RECORDS FOR THIS TASK
────

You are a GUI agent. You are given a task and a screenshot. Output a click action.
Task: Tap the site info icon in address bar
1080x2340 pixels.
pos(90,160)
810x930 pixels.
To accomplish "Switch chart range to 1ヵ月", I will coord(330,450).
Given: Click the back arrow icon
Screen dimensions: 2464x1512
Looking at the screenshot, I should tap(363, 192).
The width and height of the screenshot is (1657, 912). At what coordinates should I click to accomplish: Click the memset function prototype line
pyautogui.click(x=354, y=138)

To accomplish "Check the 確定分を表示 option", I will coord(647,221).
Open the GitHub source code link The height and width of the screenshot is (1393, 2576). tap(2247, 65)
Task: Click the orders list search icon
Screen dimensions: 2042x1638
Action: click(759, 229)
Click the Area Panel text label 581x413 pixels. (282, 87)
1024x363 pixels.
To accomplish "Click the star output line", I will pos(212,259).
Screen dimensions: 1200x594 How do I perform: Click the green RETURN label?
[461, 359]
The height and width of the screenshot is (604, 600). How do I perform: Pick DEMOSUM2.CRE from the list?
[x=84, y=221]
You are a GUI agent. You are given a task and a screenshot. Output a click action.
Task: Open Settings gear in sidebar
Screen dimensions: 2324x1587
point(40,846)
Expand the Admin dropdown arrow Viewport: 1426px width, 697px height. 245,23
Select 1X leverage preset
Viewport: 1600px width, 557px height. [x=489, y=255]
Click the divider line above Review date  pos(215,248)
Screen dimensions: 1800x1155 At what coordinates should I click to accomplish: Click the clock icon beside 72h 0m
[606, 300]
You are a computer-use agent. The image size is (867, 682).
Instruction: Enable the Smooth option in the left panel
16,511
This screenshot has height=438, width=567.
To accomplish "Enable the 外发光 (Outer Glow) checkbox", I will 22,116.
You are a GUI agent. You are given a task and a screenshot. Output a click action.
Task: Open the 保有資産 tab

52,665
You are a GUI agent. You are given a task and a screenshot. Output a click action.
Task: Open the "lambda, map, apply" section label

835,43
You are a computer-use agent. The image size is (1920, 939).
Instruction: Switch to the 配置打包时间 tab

────

WHAT TO DO
Select every line of the items that contains the word "Enable" and copy each one.

ANSWER FOR THIS EXERCISE
Instruction: Enable the Smooth option in the left panel
To accomplish "Enable the 外发光 (Outer Glow) checkbox", I will 22,116.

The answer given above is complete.